### STATED PROBLEM 1
In the ETF portfolio forum thread, how much money does the original poster currently hold in the TFSA?

### DOCUMENT SECTION

• • • • •

# ETF Portfolio feedback



## Shaun80 (Oct 22, 2016)

Hi 

I am new to this forum. I am a 35 year old professional from Toronto, looking to passively invest in a couch potato portfolio for the next 20 to 25 years. I am starting a bit late as I have most of money invested in real estate (primary residence and a rental property in Toronto). I Currently have $45,000 in my TFSA and $166,000 in my RRSP invested in the following allocations below. Please critique my portfolio and give me feedback on how I can make improvements. I appreciate all your help. 

TFSA

VCN - 24%
VRE - 9%
VUN - 33%
XEF - 9%
XEC - 24%

RRSP
VCN - 24%
VUS- 38%
XEF -24%
XEF - 7%
VRE- 7%

Do you think I entered the ETF market when they are overpriced (Should I have waited for a correction?) I have been looking at possibly consolidating my portfolio to MAW104 as well, it seems to perform well , despite its higher MER. Any thoughts?

Shaun


----------



## Argonaut (Dec 7, 2010)

I think you're already very exposed to real estate with your residence and rental property, so no point in overweighting in REIT ETFs. Just the general indexes will already have REITs anyways. You've also seemed to go out of your way to find the most illiquid ETFs possible. I know this may be the current couch potato doctrine to go with these tiny ETFs, but I personally don't like it.

If stock commissions weren't a thing I would restructure your weightings so it's more simple and logical. The US ETF should only be in the RRSP for example. Something more simple to work towards like:

30 Canadian
40 USA
15 International
15 Emerging Markets

Not an allocation I would recommend per se, but an idea to look at.


----------



## Shaun80 (Oct 22, 2016)

One typo in the RRSP it should be VUN not VUS. So I will sell VRE and buy more VCN in the TFSA, and sell VRE in the RRSP and buy more VUN or VTI. Should the TFSA only have canadian equity 100 percent ? RRSP all US and international equity?

• • • • •

### STATED PROBLEM 2
Retype the stretch of the records from the line containing "Task: Click the Ciudad field label" through the end of the records, leaving the pictures out of your answer.

### EXCERPTED RECORDS

• • • • •

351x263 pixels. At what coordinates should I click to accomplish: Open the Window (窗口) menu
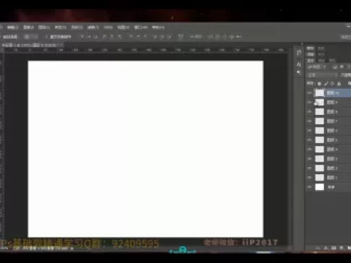click(x=141, y=27)
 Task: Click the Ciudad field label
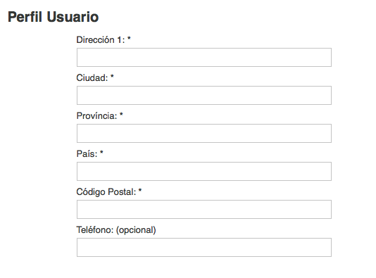click(x=92, y=78)

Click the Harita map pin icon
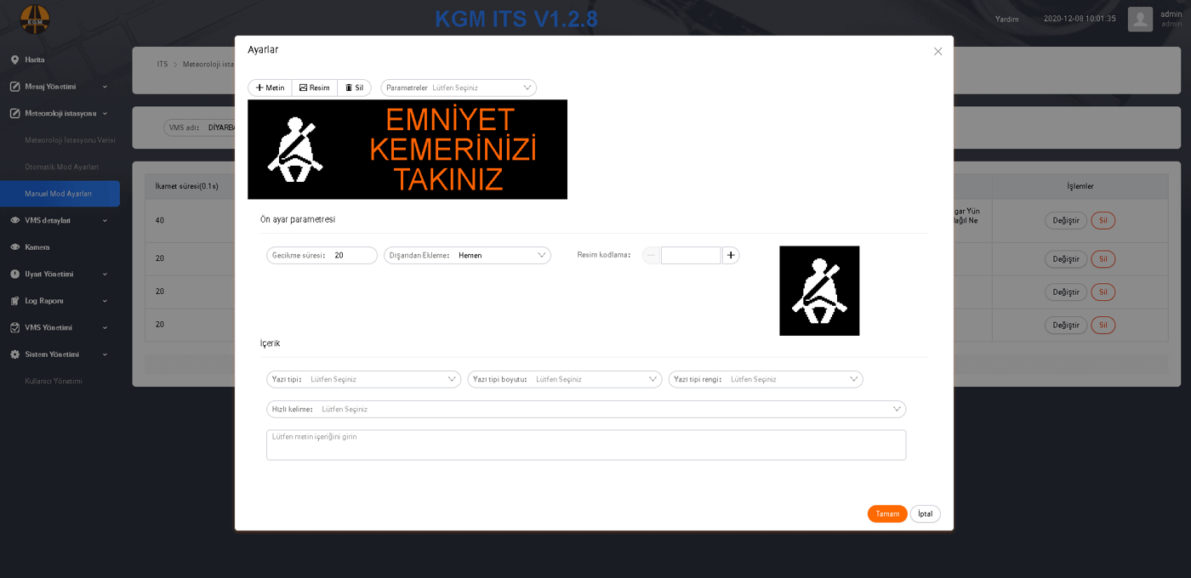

• • • • •

### EXPECTED ANSWER 1
$45,000

### EXPECTED ANSWER 2
 Task: Click the Ciudad field label
click(x=92, y=78)

Click the Harita map pin icon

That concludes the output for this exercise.